Numerose e quotidiane, inoltre, sono state le richieste di collaborazione pervenuteci da professionisti che non conoscevamo e con cui abbiamo avviato un proficuo rapporto di collaborazione. Penso, per esempio, agli amici del MISAP – Multidisciplinary Institute for Security management and Antisociality Prevention di Ancona.

Molti altri professionisti ci hanno scritto, offrendoci il loro tempo ed il loro impegno per pubblicare dei veri e propri masterpieces.
Per alcuni di loro, ahinoi, abbiamo dovuto declinare l’offerta.
Molti altri pezzi, invece, sono ancora in lavorazione (un articolo scientifico vero richiede tempo e pazienza) e presto saranno pubblicati su queste colonne virtuali.

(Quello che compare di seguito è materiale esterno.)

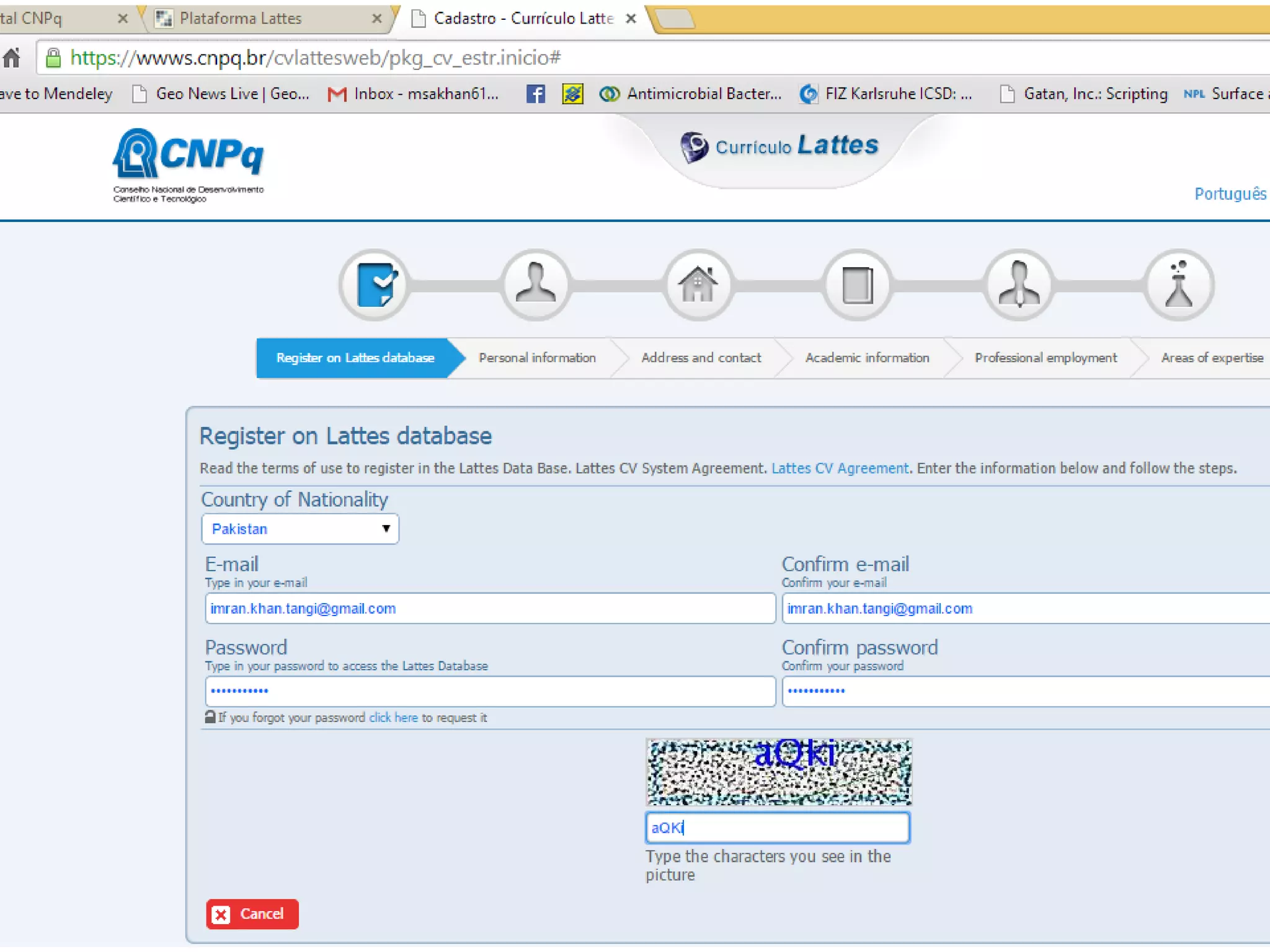Screen dimensions: 1270x952
Task: Close the Cadastro Currículo Lattes tab
Action: [x=631, y=19]
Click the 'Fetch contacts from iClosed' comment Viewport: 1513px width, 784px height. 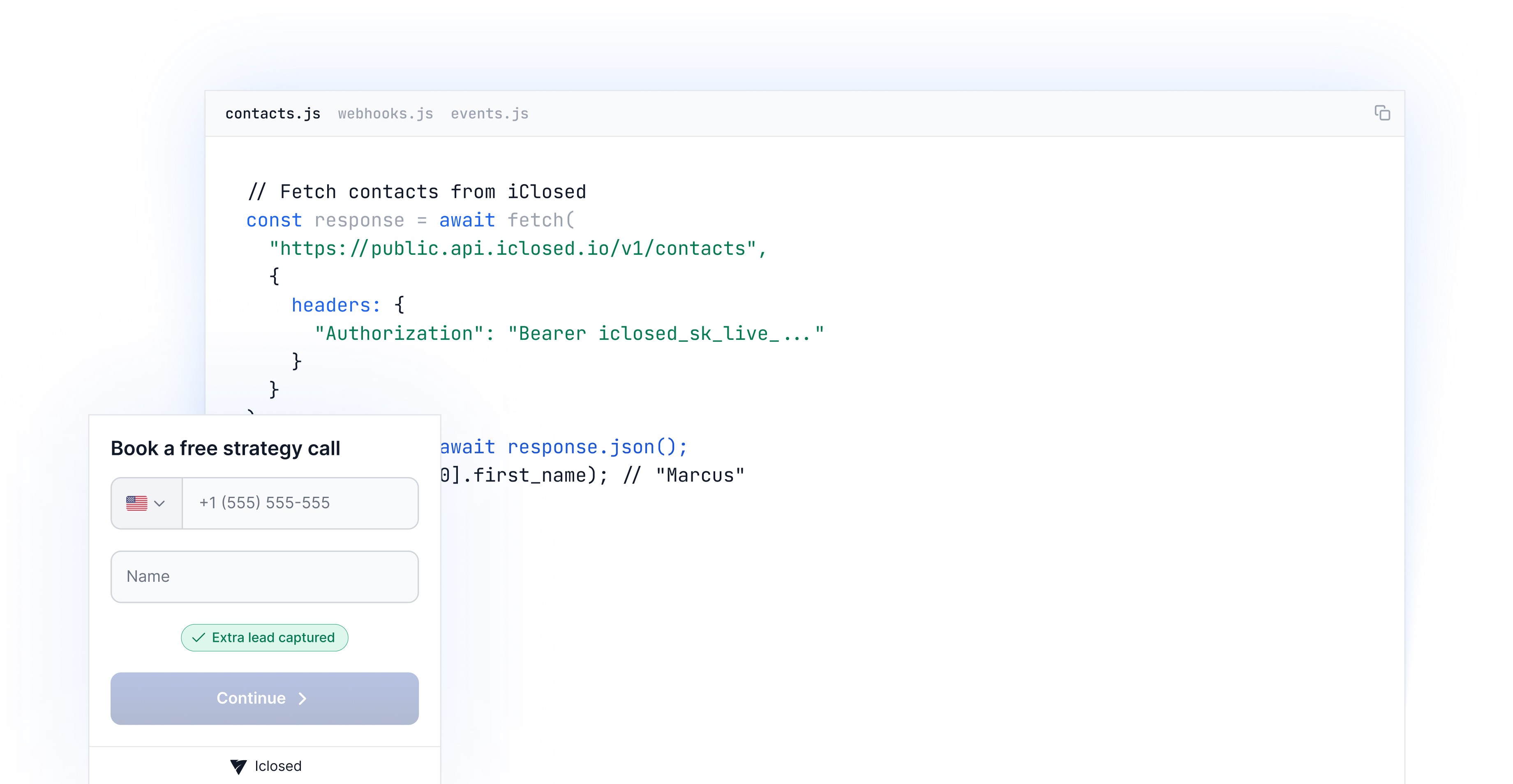(417, 192)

Sebbene gli strumenti social di cui disponiamo siano stati ampiamente utilizzati da tutti coloro che a vario titolo collaborano con euNOMIKA, ritengo sia necessario continuare a migliorare la nostra politica SEO e la nostra presenza sui social media.
In questo, il nostro impegno dovrà necessariamente aumentare.
La ragione, però, non è insita in una necessità di lucro. Del resto, il nostro progetto non ha tali finalità. O meglio, un desiderio di lucrare c’è: non è un lucro quantificabile in danaro, ma è sicuramente un lucro che deriva dalla passione per le materie che trattiamo e dal desiderio di farle conoscere, offrendo ai nostri lettori la nostra esclusiva e personale chiave di lettura.
Il nostro lucro, in sintesi, risiede proprio nel soddisfacimento del desiderio di vanità che intimamente proviamo quando sappiamo che siamo stati letti, che di un “nostro” argomento si è trattato, che una nostra tesi è stata condivisa o, meglio ancora, criticata.

Sotto il profilo divulgativo – in ambito scientifico o accademico – ci piacerebbe poter un giorno diffondere dei nostri “annales” cartacei, dove collazionare in maniera ragionata gli articoli di approfondimento più corposi, più letti o, perché no, anche più controversi. Bisognerà scegliere se realizzare un’antologia di lavori differenti o creare delle vere e proprie monografie di approfondimento sui nostri core business.

Sicuramente cercheremo di perfezionare i contenuti di taglio internazionale ed in ambito giuslavoristico ed amministrativo e dovremo meglio addentrarci nel settore delle scienze dell’organizzazione e della formazione.

Ma, si sa, il tempo è galantuomo.

A tutti, grazie per averci letto e per volerci leggere in futuro.

A tutti, un buon Natale ed un buon 2020, ricco di soddisfazioni umane e professionali.